Doğulu vatandaşların sesi zaten doğuştan güçlü ve yanıktır bunu herkes bilir. Kimi acı yemelerinden kimisi de genetik olduğunu iddia eder bu Allah vergisi yeteneğin.( Ben ikisine de bağlıyorum ) E tabi sesi her güzel olan gencin sanatçı ve şarkıcı olması mümkün olmayacağı için ekstra donanımlar da gerekli olmaya başladı. Öncelikle tıp önemliydi. Yakışıklı olmak mühim bir mesele oldu. Çünkü Televizyon denilen cihaz sesi görsellikle birlikte sunuyordu. Bunun dışında kişisel bir karizmasıda olmalıydı. Zaman içinde kendini pazarlamayı çabuk öğrenen ve halkın istediği gibi davranabilecek bir karakter olmalıydı. İşte İbrahim Tatlıses bunların %90 nı kendinde barındırmayı başardı.

Fakat Tatlıses’ten sonra bu işi onun kadar iyi başaran bir ikinci isim çıkmadı.  1990 lı yıllarda ise Mahsun,Alişan, Özcan Deniz dönemi başladı. Poplaşmış bir Arabesk tarzının ilk temsilcileri oldular. Bu karışım 90 lar gençliğinin pop müziğe ciddi kayışıyla başladı. İşte bu sebepten arabesk can havliyle pop’a yapıştı ve başarılı da oldu. Artık arabesk bir ses’e sahip olmanız ve söylediğiniz arabesk şarkının enstrüman olarak pop müzik aletleri üstünde durması kimseyi rahatsız etmiyordu.

İşte bu süreçte menejerlik ve müzik yapım şirketleri artık inşaatlarda sesi yanık şarkıcı aramayı bıraktılar. Artık meşhur edilecek yıldız adayının tipi ve karizması çok özel olmalıydı. Arabesk,pop,sanat müziği hatta halk müziği bile pop’a yapıştı ayakta kalmak için.

Bunlara ilaveten artık halkda, inşaat işçiliğinden yükselen star hikayesini çok da benimsemiyordu.

2000 li yıllarda ise popstar’ın başını çektiği  ses yarışmaları furyası başladı. Artık özel kanallar aracılığı ile yeni yıldızları,inşaatta ve küçük esnaf dükkanlarında aramayı tamamen bıraktı müzik şirketleri. Öyle ya meşhur olmak isteyen ne kadar genç varsa ayaklarına geliyordu.

İşte tam da bu noktada yukarıda, yakın tarihten örnek verdiğim şarkıcı ve müzik tarzı ilişkisiyle ilgili tespitlerimin nedeni sorabilirsiniz.

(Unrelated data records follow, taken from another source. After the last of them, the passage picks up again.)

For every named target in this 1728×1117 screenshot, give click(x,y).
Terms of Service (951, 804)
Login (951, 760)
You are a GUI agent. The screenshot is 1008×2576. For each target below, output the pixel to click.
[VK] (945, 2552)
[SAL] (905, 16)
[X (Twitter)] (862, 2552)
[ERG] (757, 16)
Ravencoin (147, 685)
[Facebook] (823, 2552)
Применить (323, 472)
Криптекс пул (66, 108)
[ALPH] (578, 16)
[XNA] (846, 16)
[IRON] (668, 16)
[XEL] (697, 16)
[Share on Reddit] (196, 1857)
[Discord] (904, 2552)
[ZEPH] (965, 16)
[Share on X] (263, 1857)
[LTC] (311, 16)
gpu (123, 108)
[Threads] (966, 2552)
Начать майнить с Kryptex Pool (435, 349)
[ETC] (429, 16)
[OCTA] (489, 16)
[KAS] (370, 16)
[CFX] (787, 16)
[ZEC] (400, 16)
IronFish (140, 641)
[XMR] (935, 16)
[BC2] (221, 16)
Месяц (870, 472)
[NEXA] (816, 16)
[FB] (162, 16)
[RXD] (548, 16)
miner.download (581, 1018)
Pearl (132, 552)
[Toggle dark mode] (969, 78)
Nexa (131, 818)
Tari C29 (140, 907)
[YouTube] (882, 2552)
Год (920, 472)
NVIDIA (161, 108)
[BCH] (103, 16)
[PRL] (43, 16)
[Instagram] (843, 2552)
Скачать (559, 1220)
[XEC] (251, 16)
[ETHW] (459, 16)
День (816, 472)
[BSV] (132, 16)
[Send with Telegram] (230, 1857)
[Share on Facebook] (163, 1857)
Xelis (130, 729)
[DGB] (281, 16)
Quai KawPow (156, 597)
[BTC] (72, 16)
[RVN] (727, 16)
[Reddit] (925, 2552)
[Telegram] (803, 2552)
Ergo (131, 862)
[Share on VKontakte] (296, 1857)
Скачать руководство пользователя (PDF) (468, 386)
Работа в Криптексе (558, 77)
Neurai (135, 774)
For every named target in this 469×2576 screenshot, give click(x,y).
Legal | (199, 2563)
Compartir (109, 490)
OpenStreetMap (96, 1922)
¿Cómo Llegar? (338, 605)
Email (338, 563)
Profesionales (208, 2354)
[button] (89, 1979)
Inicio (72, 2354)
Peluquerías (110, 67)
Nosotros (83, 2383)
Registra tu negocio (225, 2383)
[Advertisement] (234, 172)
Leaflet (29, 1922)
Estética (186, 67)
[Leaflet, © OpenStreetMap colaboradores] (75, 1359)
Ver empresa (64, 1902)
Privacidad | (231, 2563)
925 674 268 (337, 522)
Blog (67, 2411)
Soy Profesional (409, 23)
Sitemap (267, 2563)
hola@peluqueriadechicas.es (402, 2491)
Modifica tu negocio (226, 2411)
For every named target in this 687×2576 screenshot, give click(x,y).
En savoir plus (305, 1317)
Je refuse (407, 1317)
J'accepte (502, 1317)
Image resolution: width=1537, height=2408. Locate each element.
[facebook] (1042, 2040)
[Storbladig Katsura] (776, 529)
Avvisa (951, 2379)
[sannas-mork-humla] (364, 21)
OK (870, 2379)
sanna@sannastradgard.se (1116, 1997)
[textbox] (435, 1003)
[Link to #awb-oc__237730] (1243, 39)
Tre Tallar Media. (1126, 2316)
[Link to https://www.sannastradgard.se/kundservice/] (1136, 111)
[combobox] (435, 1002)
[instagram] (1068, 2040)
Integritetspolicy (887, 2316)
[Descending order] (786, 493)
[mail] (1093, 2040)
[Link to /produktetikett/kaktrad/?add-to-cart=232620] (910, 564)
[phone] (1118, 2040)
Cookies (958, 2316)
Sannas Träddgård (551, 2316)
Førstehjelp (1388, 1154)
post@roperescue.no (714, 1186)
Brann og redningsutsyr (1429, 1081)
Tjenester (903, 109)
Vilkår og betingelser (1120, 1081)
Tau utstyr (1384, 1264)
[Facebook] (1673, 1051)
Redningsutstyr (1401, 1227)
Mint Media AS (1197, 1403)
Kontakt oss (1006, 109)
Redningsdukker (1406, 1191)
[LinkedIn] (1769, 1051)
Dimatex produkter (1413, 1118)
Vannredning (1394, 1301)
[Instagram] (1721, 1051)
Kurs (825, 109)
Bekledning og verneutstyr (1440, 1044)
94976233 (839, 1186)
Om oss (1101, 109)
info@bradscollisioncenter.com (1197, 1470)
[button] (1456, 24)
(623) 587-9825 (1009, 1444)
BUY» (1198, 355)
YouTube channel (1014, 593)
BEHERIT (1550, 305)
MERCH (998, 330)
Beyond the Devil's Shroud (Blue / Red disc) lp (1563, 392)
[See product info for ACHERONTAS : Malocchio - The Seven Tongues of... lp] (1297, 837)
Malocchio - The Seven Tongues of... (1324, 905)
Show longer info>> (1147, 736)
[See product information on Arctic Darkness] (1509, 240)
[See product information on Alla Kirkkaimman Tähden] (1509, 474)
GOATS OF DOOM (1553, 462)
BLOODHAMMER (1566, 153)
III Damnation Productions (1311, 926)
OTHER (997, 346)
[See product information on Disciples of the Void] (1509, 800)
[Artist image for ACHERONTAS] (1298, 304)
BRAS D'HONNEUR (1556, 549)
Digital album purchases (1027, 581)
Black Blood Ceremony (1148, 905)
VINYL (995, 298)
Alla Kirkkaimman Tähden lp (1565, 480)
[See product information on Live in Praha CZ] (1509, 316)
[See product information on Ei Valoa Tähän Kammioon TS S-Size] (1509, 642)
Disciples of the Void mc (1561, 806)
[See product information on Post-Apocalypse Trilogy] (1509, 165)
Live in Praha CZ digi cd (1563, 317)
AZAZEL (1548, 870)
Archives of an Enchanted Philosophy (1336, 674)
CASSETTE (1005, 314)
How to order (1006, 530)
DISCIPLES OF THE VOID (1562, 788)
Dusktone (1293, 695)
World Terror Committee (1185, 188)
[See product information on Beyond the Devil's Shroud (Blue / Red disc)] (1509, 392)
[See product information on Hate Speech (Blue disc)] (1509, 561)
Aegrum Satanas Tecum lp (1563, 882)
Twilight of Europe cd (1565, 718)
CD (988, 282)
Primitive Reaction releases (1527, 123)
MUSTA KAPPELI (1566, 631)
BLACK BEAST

Sebep elbette ki bir inşaatta yanık sesli Van’lı bir kardeşimizin Kürtçe seslendirdiği uzun havanın, sosyal medyaya düşmesi ve Zülfü Livaneli Bey’in bu genci bulup destek olma arzusu..

Türkiye’de çok uzun zaman biten “inşaatdan türkücüsü” hikayesini tekrar canlandırdı Zülfü Bey. Derken Zülfü kısa bir zamanda buldu gencimizi. Böyle bir sesin inşaatlarda yok olup gitmesine razı olmamıştı Zülfü Bey’in gönlü. Sonrasında devreye Livaneliyi takip eden Mahsun Kırmızıgül’de girdi. Gence albüm yapma sözünü de veriverdi Livaneli’ye.

Tabi şimdi bu iki bilinir ismin devreye girmesiyle haber biranda ulusal gündem haberine dönüştü. Akabinde bir iki işgüzar yabancı menşeli haber sitesinin Türkiye temsilciliği ortaya uyduruk bir haber attı. ( Bunların biri Sputnik ) Sözde  Livaneli,gence ulaşmış albüm yapmayı teklif etmişti. Murat isimli genç arkadaşımız da bu teklife: “hayatımdan çok memnunum. Sanatçı ve meşhur olmayı düşünmüyorum. İhtiyacı olan birilerine teklif edin” demişti.

Hâlbuki ortada böyle bir açıklama yoktu. Sputnik,gereksiz bir kahramanlık atfetmişti gence. Tabi bu habere lapinleme atlayan bir kaç sanatçı çıktı. Sputnik’in haberini Retweet’lediler. Not olarak da inanılmaz yazdılar. 20 yaşında inşaatta çalışan ve ortaokul terk bir gencin böyle bir teklifi elinin tersiyle itmesine alkış tuttular. Sanki teklife evet demek çok yüce bir erdemmiş diye düşündüler. Habere atlayanlar arasında Cüneyt Özdemir’de vardı. Kendi YouTube kanalından çocuğu takdir etti. Ve dedi ki: “bu mutluluğun formülünü bize de ver”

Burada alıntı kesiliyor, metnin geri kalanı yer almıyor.